BEGIN Passage provided
Sales staff were forced to cancel a firesale auction of repossessed properties in Ireland amid allegations they were racially abused with anti-English remarks.
Dozens of demonstrators took over the sales room in Dublin’s luxury Shelbourne Hotel as auctioneers Allsop Space attempted to sell distressed homes and businesses.
A spokesman for the Irish registered company, affiliated to UK auction house Allsop, alleged shouts of “English scum out” and “go back to England” were directed at staff, many of whom are Irish.
“Whatever about a lawful protest, as has happened on some of the 11 previous occasions that this lawful, transparent auction has taken place, this sort of intimidation and racism cannot stand,” he added.
Protest groups have denied the claims, saying its members stick to a code of conduct and that there’s no evidence of racial abuse on video footage they recorded.
END Passage provided
* _Challenges_:
1: Answer these questions about the auction report:
(a) In which hotel did demonstrators take over the sales room?
(b) On how many previous occasions had the auction taken place, according to the spokesman?
(c) What do the protest groups say their members stick to?
2: In the auction report, write out the part that opens with the words containing "Dozens of demonstrators" and closes with "whom are Irish.", changing "demonstrators" to "protesters".
3: Shorten the paragraph of the auction report that begins "A spokesman for the Irish registered company" while keeping its main facts.
BEGIN Data block
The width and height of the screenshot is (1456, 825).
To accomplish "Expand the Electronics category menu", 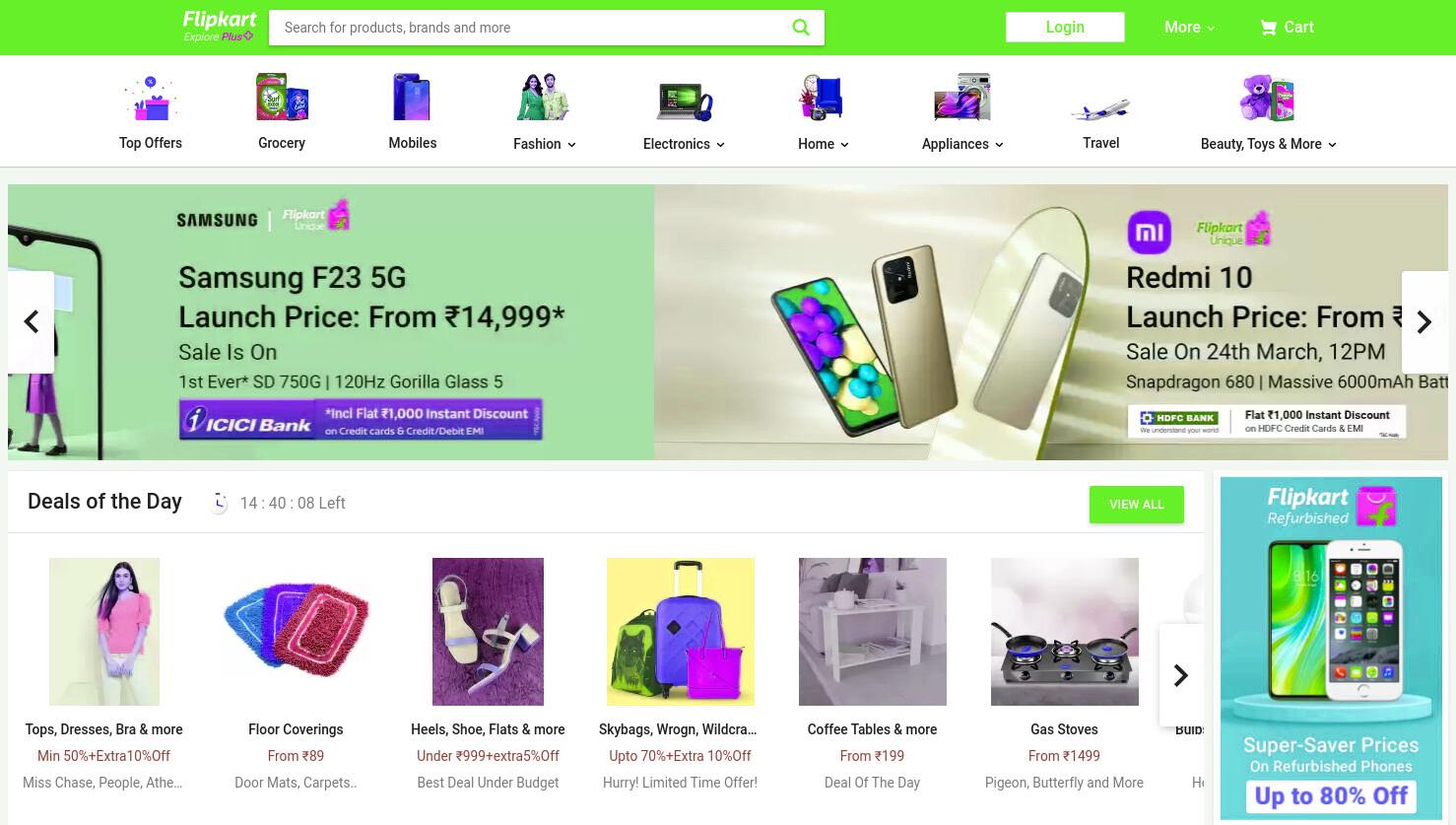I will click(684, 144).
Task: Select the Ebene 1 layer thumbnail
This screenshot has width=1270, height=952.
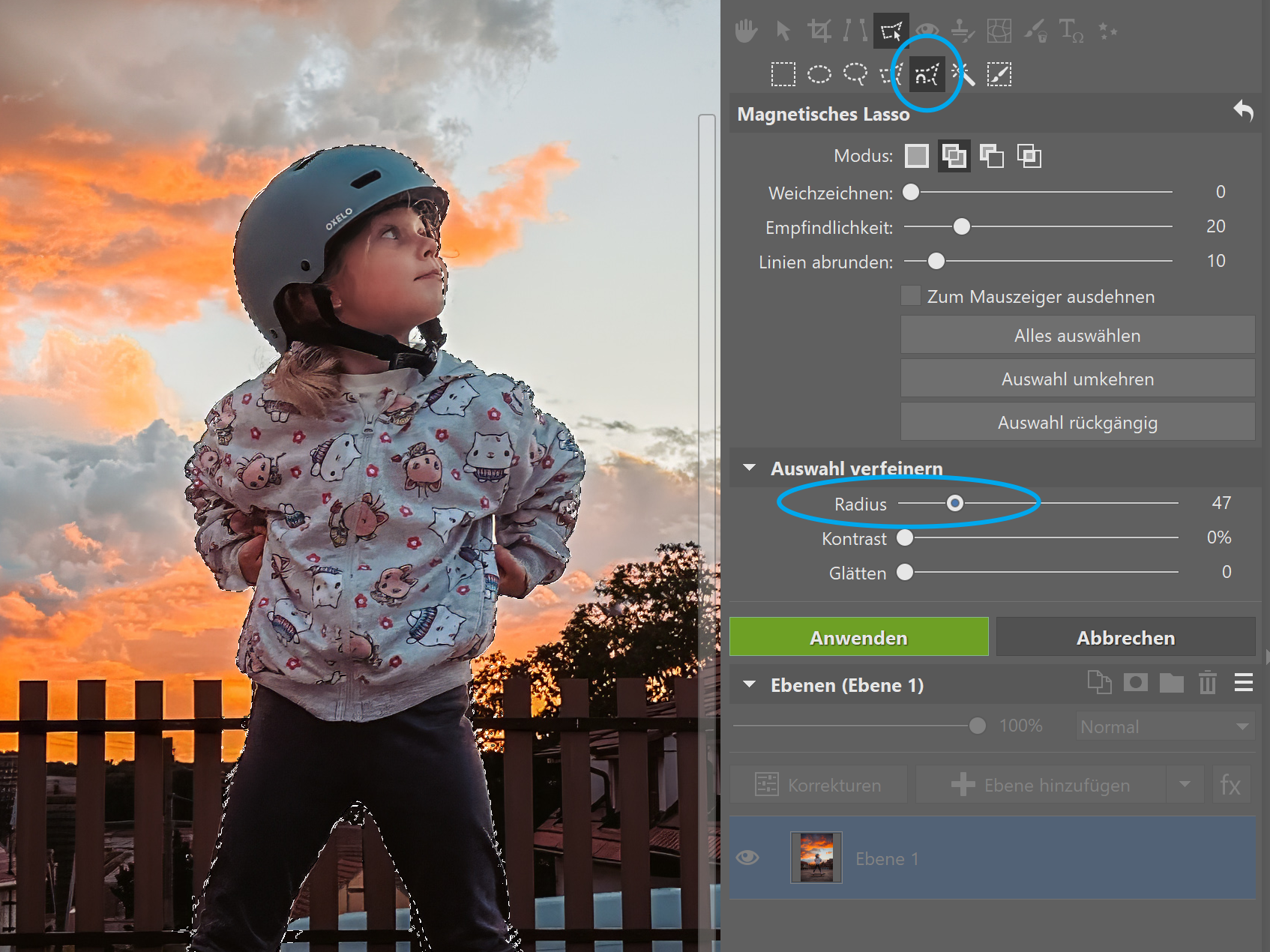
END Data block
* _Final results_:
1:
(a) The Shelbourne Hotel in Dublin.
(b) 11.
(c) A code of conduct.

2:
Dozens of protesters took over the sales room in Dublin’s luxury Shelbourne Hotel as auctioneers Allsop Space attempted to sell distressed homes and businesses.
A spokesman for the Irish registered company, affiliated to UK auction house Allsop, alleged shouts of “English scum out” and “go back to England” were directed at staff, many of whom are Irish.

3: A spokesman for the Irish company, an affiliate of UK auction house Allsop, alleged that staff, many of them Irish, heard shouts of "English scum out" and "go back to England."